Frequently Asked Questions
When did Jan Blachowicz win the UFC Light-Heavyweight Championship?
Blachowicz won the vacant UFC Light-Heavyweight Championship on September 27, 2020 at UFC 253 in Abu Dhabi, finishing Dominick Reyes by TKO at 4:36 of the second round.
How many UFC title defences did Jan Blachowicz have?
One — a unanimous decision over UFC Middleweight Champion Israel Adesanya at UFC 259 on March 6, 2021. He lost the title to Glover Teixeira at UFC 267.
What is Jan Blachowicz's professional MMA record?
As of December 2025, Blachowicz's professional record is 29-11-2 with 9 KO, 9 SUB and 11 DEC. UFC record 13-9-2.
Was Jan Blachowicz the first Polish UFC champion?
First male Polish UFC champion.

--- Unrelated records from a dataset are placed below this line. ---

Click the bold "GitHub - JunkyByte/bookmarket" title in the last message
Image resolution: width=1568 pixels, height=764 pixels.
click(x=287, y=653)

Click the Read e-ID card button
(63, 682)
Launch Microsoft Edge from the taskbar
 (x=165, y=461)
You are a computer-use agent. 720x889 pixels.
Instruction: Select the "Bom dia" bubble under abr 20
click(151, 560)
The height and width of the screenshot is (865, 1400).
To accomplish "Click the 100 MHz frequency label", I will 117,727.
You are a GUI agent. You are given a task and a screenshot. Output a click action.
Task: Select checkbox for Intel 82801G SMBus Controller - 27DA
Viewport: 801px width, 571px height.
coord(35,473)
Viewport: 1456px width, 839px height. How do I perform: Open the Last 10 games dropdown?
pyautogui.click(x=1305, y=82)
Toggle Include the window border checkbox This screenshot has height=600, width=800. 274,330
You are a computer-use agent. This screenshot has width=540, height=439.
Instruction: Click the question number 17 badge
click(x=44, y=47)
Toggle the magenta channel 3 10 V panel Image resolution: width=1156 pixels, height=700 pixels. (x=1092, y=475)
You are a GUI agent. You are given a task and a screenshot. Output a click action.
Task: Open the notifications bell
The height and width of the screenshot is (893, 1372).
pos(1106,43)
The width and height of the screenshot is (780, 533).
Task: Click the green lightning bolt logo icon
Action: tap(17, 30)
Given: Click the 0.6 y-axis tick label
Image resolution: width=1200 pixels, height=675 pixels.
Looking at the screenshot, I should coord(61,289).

Joanna Jedrzejczyk had won the UFC Strawweight Championship before him; Blachowicz was the first Polish man to win a UFC belt and remains the only one as of 2026.
Where does Jan Blachowicz train?
Blachowicz trains at WCA Fight Team in Warsaw, Poland, under long-time head coach Robert Jocz.
How did Jan Blachowicz beat Israel Adesanya?
By unanimous decision (49-46, 49-45, 49-46) at UFC 259 on March 6, 2021. Blachowicz used his size and wrestling advantage to neutralise Adesanya's striking range over five rounds. The result was Adesanya's first UFC loss.
Who took the light-heavyweight title from Jan Blachowicz?
Glover Teixeira, by rear-naked choke submission at 3:02 of the second round at UFC 267 on October 30, 2021.